→ EXCERPTED PASSAGE:
IT’S winter a time for a fly fishing blogger’s post count to climb, but its been way too hectic for that. January kicks off serious streamer fishing time, and oh its been good. Really good, there are so many 20″ to 23″ brown trout in the river right now its crazy, it seems silly but you are wading through those to find the real fish.
And then there was Gabe Levin’s fish, pictured above, a hell of a fish caught and release on not great conditions. Gabe is the younger brother of good mate Ben Levin, who is on our guide team. Gabe, a college senior, doesn’t get to fish that often, so was red hot to fish, Ben and I had practically given up the day given the 35mph wind gusts we’d been fighting on our shifts on the oars. Within half a mile of our lunch spot Gabe stuck this monster male, the biggest any of our network has landed on a streamer.
The browns are pretty much off the spawn and actively hunting food now, looking to get back to condition, which is why we have been pinging some skinny fish. If we can get a decent shad kill next month, and some good water flows it will really help put some condition on these browns.
If you can get a chance to get on the water at this time, just rug up and its worth it. But there is a bit of a learning curve to go through, casting a sinking line, line control, stripping speeds and then th size of the flies themselves. Bill Oliver landed in my lap last week, raw as a gourd on streamers, but eager to learn. But the time we had got through Wildcat Shoal he was hitting some dang nice casts, and was rewarded by two 20″ fish and two way better lost, plus some overly ambitious rainbows and cutts. Other trips have been rewarding, good friends and good fishing, enjoy the pics, most from my new Canon EOS T2i.
Bruce sounded a little taken aback when I asked if he would like to try some dry fly fishing on the White this week.
“Everything I’ve ever read about the White and Norfork said nothing about dry fly fishing…..” Then he told me he was a nympher, largely due to his job. He works second shift so sneaks in early mornings to his some rivers in PA. He’s heading home by the time hatches really start. “But its nice to get away from tossing lead.”
So dry fly it was with first Bec’s Hopper and then a succession of Chernobyls pulling up fish on the light, under a unit, flows we enjoyed through lunch. A 16 Ruby Midge underneath did some damage as well.
We had a hard rise after lunch which threw the fish off for a bit, but by changing nymphing leaders and rigs we stayed with it, and the fish kept coming, a mix of nice rainbows in the mid to upper teens, a couple of nice cutts and one nice brown which rolled off the hook.
Bruce’seyes almost bugged out of his skull when one big big rainbow rose up out of a logjam to eyeball the Chernobyl.
Enjoy the rest of the pics, and join us for some fun. October is looking really good.
THERE has been goodly chunks of low water despite the heat, and the fishing has been very very good. The midge hatch at Bull Shoals, once the sun climbed over the hill, was spectacular indeed.
The big water has been coming of an afternoon, keeping the river cool and the fish happy. I played at Rim Monday afternoon with only 3 other fly fishers. Hare’s Ear Parachute Hoppers were gobbled with abandon.
Yesterday morning I joined Jeff Hearn at Bull Shoals for an epic morning. Midge’s (Ruby, Jujubee and Camel) were the ticket though my mate Mike McLellan’s Hunchback Scud did very well as well. The horn blew at midday, and we all chose other duties but it would have been an easy jump down river and the sort of fun I had monday.

→ RECORDS SUPPLIED:
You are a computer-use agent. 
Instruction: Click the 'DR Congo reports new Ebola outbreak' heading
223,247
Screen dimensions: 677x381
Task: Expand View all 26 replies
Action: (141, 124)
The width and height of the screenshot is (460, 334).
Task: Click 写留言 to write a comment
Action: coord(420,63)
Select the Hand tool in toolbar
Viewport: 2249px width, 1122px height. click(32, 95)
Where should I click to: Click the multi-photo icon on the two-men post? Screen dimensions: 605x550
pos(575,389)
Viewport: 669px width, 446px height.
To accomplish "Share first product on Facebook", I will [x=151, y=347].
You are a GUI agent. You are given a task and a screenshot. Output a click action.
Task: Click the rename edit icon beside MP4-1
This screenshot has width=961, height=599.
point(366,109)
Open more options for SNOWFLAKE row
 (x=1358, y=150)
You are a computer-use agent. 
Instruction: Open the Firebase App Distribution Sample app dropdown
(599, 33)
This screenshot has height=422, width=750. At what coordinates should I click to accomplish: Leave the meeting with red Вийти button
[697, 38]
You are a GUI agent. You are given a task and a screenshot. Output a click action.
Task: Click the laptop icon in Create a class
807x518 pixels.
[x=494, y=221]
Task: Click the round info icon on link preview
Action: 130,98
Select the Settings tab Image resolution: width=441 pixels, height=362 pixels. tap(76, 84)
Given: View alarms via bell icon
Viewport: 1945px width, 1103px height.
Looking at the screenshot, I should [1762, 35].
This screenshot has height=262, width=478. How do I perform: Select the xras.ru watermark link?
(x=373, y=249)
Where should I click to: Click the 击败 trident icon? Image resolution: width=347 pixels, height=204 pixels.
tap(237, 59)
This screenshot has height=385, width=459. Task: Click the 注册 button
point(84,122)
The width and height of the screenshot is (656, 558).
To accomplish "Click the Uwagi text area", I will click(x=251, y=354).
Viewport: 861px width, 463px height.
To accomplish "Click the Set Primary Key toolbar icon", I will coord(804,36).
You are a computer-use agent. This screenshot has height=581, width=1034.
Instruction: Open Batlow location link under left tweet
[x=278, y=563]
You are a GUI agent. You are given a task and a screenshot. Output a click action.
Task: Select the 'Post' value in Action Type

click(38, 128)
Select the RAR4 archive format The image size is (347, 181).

→ WHAT YOU WILL DO:
- 1) According to the fly fishing blog, which camera took most of the pictures?
- 2) Write the next part of the fly fishing blog, picking up after its final sentence.
The lines come from a different source than the fly fishing blog.

→ RESPONSES:
- 1) A new Canon EOS T2i.

- 2)
Late summer and fall looks like being spectacular fishing, so jump fast if you want to come play.Weekends in September are going to be at a premium, I think I might have only the last two left vacant,
It’s Wednesday, I’m back in the shop but I still can’t stop grinning over the fun of the last week. Four days on the water, all with good friends and some very nice browns among them.
The week started with my wife Bec finally landing her first White River brown trout, on a dry fly no less. Saturday I spent on the water with good mate Jeff Trigg and his son Tyler, floating in his Clackacraft skiff, fun day despite some tough conditions.
Monday morning it was streamer time with Rob Hime, who has probably landed more 20″ browns with me than anyone. Despite enduring some rough treatment from a big he was fighting off, Rob landed one good 20″ brown and had close encounters with several more.
Yesterday it was back out with Jim and Brenda Dugan who are some of the most fun people to guide, very experienced very good fly fishers, who understand fully it can’t be perfect all the time, and take as almost much fun for everyone else’s screwups as fish landed. But they have a roster of excellent guides they enjoy spending time with, and have caught a bunch of very good fish over the years, so from my end there is always personal pressure to produce the goods.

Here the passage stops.